## TASK INPUTS
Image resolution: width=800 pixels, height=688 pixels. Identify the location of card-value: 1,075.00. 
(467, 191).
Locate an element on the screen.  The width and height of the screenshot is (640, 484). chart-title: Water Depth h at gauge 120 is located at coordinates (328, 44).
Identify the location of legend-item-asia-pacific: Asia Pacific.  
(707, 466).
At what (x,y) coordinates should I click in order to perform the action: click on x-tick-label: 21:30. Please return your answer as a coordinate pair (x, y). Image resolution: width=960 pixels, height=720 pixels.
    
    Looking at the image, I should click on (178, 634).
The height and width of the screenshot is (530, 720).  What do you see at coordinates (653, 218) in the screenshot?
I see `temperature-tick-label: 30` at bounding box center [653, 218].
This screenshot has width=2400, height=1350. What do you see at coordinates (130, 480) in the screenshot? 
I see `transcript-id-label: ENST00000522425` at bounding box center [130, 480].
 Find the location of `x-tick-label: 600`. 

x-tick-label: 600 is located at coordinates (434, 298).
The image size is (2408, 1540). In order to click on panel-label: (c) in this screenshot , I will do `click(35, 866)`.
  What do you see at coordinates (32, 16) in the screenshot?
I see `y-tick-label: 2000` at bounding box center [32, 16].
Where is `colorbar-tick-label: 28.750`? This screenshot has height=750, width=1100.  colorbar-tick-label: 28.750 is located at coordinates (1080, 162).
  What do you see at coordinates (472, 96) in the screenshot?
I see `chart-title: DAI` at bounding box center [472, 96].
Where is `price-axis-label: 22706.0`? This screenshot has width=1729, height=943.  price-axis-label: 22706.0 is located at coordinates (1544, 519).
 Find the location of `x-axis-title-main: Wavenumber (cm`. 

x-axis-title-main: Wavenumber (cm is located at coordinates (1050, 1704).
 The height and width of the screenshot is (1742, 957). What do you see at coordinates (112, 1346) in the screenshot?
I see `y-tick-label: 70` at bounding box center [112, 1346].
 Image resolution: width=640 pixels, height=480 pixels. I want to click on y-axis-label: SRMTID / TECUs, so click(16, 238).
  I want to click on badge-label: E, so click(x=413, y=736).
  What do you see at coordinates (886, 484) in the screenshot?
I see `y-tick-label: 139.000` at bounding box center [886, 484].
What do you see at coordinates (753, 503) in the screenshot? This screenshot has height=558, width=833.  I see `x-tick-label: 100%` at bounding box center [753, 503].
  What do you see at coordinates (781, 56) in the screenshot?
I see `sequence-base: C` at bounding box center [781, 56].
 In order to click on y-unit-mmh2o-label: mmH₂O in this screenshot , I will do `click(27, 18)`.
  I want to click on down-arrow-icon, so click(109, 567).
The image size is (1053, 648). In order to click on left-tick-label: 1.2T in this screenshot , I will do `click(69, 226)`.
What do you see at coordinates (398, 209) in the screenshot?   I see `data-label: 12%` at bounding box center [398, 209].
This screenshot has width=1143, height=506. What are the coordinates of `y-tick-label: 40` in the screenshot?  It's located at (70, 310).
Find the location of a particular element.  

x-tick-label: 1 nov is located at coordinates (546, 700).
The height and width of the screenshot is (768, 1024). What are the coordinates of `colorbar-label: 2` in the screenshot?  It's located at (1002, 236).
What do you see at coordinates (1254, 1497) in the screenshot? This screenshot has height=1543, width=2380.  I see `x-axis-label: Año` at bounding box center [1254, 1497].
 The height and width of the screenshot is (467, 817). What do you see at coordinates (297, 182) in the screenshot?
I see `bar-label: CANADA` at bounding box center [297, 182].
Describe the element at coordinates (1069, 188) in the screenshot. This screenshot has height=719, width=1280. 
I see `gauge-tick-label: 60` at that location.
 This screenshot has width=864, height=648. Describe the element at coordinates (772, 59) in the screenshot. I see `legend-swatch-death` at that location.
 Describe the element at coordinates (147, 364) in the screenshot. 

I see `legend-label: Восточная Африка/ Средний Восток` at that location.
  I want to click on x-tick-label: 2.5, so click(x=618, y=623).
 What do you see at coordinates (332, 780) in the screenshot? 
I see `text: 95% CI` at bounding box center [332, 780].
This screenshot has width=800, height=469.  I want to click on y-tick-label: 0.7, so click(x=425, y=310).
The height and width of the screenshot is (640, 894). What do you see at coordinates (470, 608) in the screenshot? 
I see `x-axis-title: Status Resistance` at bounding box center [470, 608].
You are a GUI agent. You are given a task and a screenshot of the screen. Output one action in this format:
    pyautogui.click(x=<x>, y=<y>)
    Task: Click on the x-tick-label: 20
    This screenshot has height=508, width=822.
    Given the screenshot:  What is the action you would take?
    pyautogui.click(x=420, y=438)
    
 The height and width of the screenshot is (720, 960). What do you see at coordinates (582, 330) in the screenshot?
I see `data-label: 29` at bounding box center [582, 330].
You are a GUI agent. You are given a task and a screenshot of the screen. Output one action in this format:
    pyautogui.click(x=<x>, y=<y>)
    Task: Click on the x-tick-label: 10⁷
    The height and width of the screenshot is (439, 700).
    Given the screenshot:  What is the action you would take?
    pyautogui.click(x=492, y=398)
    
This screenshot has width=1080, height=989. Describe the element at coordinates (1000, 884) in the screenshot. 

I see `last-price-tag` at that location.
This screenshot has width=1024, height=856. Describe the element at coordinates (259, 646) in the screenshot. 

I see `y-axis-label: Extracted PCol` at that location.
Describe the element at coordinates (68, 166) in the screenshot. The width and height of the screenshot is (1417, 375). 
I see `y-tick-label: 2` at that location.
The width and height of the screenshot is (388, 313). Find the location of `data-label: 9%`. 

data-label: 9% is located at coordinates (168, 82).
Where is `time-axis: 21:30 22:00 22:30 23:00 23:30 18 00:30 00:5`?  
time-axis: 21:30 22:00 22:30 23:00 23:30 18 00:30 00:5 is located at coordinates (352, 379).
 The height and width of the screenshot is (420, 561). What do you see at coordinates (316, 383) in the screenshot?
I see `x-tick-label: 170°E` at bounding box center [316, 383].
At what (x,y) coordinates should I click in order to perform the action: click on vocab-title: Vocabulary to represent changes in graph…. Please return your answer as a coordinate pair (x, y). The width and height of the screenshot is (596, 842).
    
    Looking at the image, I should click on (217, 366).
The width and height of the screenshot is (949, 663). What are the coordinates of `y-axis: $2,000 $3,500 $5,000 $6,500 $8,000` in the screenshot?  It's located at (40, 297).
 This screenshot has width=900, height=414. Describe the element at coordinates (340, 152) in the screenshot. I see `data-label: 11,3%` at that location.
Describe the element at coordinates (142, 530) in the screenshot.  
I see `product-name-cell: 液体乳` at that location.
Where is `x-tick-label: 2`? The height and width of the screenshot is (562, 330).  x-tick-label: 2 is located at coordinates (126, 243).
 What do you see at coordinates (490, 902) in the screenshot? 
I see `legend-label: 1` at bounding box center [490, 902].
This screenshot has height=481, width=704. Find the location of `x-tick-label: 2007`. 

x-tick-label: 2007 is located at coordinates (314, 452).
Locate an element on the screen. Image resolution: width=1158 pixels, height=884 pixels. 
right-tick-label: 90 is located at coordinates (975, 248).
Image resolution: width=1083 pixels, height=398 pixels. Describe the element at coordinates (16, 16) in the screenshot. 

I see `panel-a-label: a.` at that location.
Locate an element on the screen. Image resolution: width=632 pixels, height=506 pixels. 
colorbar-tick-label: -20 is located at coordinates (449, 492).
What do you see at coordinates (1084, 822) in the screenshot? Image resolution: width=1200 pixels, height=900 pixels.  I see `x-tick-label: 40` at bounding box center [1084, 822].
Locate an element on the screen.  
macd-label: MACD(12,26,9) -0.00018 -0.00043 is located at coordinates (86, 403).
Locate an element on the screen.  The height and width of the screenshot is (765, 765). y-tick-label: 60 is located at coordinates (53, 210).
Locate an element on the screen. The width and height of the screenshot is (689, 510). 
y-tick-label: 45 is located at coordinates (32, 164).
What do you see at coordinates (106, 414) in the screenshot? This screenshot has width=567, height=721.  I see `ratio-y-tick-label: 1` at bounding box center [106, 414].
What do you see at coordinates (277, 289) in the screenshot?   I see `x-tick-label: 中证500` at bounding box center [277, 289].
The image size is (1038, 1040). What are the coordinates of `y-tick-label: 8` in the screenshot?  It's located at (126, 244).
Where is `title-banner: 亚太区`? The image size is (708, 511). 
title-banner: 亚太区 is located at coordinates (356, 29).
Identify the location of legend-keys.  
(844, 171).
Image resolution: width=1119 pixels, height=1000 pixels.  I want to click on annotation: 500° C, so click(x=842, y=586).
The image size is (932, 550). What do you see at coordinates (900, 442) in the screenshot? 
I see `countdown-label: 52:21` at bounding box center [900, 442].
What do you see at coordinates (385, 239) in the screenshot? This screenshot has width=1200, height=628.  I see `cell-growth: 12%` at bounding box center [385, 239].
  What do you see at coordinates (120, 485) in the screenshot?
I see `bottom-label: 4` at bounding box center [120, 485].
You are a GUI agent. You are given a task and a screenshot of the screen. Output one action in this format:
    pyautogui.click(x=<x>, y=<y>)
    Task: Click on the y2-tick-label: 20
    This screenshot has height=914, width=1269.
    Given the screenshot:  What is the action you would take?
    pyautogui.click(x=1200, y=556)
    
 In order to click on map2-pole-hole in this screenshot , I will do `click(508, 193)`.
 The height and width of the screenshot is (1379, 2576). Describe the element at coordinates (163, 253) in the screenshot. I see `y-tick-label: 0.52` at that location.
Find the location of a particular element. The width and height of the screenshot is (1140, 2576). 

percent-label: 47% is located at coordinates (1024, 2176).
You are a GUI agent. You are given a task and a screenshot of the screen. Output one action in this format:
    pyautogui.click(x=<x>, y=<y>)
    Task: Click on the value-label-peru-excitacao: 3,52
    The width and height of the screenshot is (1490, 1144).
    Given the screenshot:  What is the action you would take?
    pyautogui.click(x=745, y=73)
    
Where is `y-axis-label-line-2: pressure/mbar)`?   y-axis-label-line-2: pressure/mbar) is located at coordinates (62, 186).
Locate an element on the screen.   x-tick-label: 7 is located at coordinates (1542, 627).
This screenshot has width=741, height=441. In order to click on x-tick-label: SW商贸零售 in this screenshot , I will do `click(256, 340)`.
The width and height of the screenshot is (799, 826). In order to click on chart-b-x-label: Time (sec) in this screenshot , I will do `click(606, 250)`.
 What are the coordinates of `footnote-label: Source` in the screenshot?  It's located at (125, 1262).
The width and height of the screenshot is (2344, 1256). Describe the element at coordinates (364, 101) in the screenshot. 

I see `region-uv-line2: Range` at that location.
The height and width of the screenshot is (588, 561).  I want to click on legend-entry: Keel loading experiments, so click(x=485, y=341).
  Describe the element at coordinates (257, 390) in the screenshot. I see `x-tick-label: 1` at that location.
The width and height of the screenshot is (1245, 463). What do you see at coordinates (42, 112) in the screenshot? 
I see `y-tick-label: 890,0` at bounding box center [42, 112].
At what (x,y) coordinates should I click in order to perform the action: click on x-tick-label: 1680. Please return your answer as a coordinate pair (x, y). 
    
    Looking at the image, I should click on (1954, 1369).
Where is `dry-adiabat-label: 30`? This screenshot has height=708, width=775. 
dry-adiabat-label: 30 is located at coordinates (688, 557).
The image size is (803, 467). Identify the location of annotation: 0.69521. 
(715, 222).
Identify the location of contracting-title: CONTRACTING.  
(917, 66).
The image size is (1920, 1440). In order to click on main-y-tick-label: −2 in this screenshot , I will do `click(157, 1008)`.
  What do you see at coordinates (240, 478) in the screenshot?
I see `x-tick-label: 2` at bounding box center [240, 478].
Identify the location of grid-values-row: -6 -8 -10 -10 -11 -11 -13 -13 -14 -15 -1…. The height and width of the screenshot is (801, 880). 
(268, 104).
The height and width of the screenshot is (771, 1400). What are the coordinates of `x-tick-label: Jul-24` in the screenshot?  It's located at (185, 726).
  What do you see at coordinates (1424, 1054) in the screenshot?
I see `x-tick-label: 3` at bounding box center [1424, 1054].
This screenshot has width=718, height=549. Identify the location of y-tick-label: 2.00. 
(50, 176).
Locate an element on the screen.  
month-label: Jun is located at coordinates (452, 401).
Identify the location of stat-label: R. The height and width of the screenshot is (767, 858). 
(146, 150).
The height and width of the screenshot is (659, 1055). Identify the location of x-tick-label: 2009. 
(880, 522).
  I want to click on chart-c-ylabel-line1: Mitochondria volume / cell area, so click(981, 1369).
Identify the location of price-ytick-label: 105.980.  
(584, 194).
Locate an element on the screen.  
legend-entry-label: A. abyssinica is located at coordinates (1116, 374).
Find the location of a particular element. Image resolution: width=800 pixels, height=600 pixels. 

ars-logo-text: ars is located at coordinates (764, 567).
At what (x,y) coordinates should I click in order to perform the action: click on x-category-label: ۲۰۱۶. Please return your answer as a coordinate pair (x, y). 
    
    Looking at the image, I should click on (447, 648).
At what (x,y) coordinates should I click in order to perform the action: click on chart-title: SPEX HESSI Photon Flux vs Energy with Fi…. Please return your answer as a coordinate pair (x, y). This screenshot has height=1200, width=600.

## WHAT NEEDS TO BE DONE
Please put every line from the start of the entries through the line containing "(707, 466).", that line included, into a JSON list of strings, one string per line, skipping blank lines.

## TASK SOLUTION
[
  "Image resolution: width=800 pixels, height=688 pixels. Identify the location of card-value: 1,075.00. ",
  "(467, 191).",
  "Locate an element on the screen.  The width and height of the screenshot is (640, 484). chart-title: Water Depth h at gauge 120 is located at coordinates (328, 44).",
  "Identify the location of legend-item-asia-pacific: Asia Pacific.  ",
  "(707, 466)."
]